Scalia’s originamalism

by digby

Ian Millhiser takes a deeper look at Justice Scalia’s rather alarming comments in yesterday’s oral arguments:

When Scalia uses the term “racial entitlement” he appears to be referring to the kind of law that entrenches itself because lawmakers are too afraid to vote against it for fear of being accused of racially improper motives. As Scalia puts it, “[w]henever a society adopts racial entitlements, it is very difficult to get out of them through the normal political processes.” In other words, Scalia believes that the Voting Rights Act somehow “restricts those political processes which can ordinarily be expected to bring about repeal of undesirable legislation,” and thus it is his job as a judge to strike it down.

This is a disturbing idea for many reasons, but one of the biggest ones is that its logic could extend well beyond the Voting Rights Act.

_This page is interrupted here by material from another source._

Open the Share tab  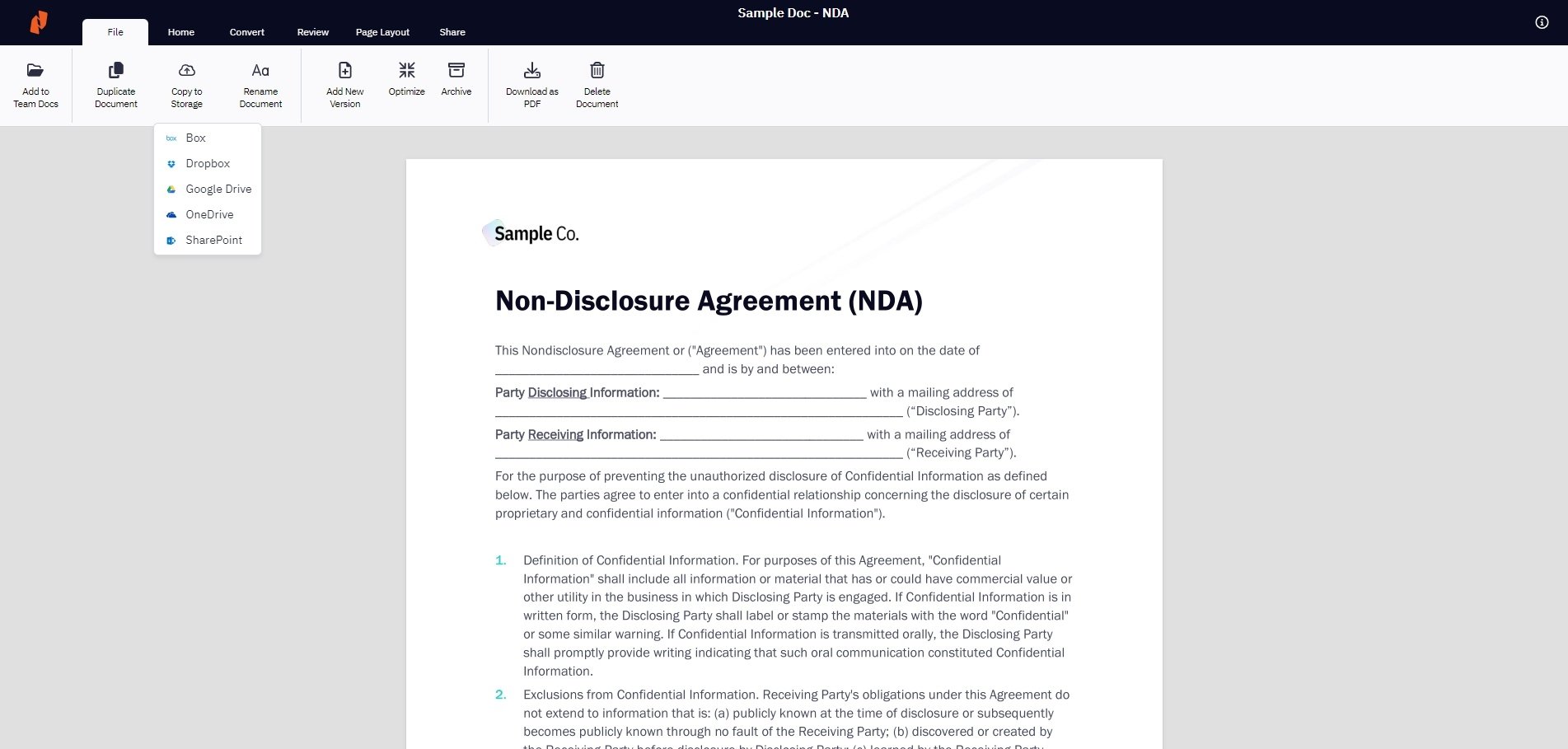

There is a common belief among conservatives that welfare programs by their very nature lead to the kind of so-called breakdown of democracy that Scalia finds objectionable in the Voting Rights Act case. Indeed, the most famous articulation of this view was Mitt Romney’s 47 percent remark: “those that are dependent on government and those that think government’s job is to redistribute — I’m not going to get them.” In essence, Romney warned that as the government creates welfare programs, this transforms welfare recipients into a constituency for those programs. And eventually that constituency becomes so large that it is impossible for a lawmaker to repeal those programs, or for people who oppose those programs to get elected.

To be sure, Scalia has never explicitly endorsed Romney’s view of welfare — although I’d be willing to make a $10,000 bet that he agrees with Romney. But it’s not hard to predict how a judge who agrees with both Romney’s view of welfare and Scalia’s view of when judges must destroy democracy in order to save it would react to the modern welfare state. With his racial entitlement comment, Scalia offered a constitutional theory that would allow movement conservatives to strike down the entire American safety net.

Just don’t call it judicial activism because that would be very wrong. And unconstitutional.